A lot of this ties in with the blarney and the poetry that abounds in the region (it can often seem people are more interested in drinking “history” than drinking wine) but it is a bit unedifying when you keep getting told ever higher ages for the same wines. And neither is it a problem that is unique to the old olorosos and amontillados (let’s not get into the “mystery” of the palo cortados). The number of amazingly youthful-tasting 10+ year old finos and manzanilla pasadas is remarkable, and some of them are getting older as we speak. In one particularly egregious example I was given a new bottling taken from a classic solera I know well, and even asked for a glass of the original alongside to appreciate if there were any differences (not that I could tell). Up to there I was quite happy, but then I was told that the first criadera had four more years under flor than the original wine from the solera, which made my head hurt a little bit.

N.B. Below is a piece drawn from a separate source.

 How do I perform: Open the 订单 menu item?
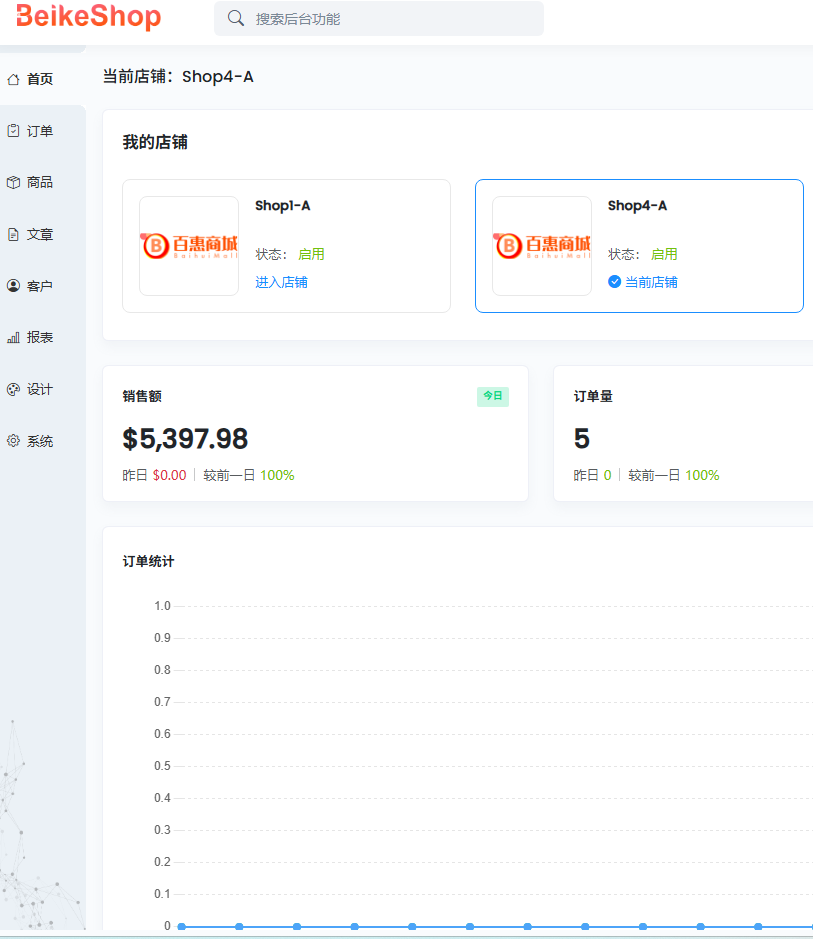(40, 131)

On the other hand, and more recently, as interest in pagos and vineyards begins to take hold there is more and more talk of long-established wines being from X pago or Y pago, in prime terroir and harvested by hand, when only a couple of years ago the same bodegas had told me that the wine had come from a variety of sources or even the cooperative (a cooperative, moreover, that does not source its wine from the afore-mentioned prime terroir). Now in fairness I have also learned that there are bodegas out there – more than you would think – that do source from a single vineyard and have every right to put the name of the pago on the label. I certainly wouldn’t discourage them from doing so or suggest that all new labellings of this kind are misleading, but I worry sometimes that we may end up with more asparagus than Tudela.

And these are only two of the more harmless worries. Under the foggy miasma of blarney and poetry there are whispers of darker deeds: wines being secretly touched up with something sweet to make them a little more amenable on the palate (pedro ximenez or moscatel if you are lucky), or having something very old/concentrated added to make them seem older, or something very dark to make them look as if they have been longer in the barrel. You even hear of wines from bodegas in less fashionable areas of el marco being sold as remnants of cellars with much swankier addresses. The worst of it is that you hear the whispers so often: one very respected maker told me that he believed his to be the only bodega in the region that did not spice up the wines (I don’t believe him, but he seemed to believe it).

And when you think about the recent history of the region it is really not surprising. The fortification, the solera, selection, roceo and cabeceo, all seem designed to correct nature’s variations, while all too scant attention has been paid to the raw materials. It is a philosophy geared more towards manufacturing wines than growing them. One of the more telling comments I have heard recently was the reaction of a very high profile wine maker to the suggestion that single vintage, single vineyard wines were the way forward: “the problem is that you have to be careful right from the being to the end”. The implication, of course, is that you don’t with the solera wines because the solera is much more forgiving (and of course it is).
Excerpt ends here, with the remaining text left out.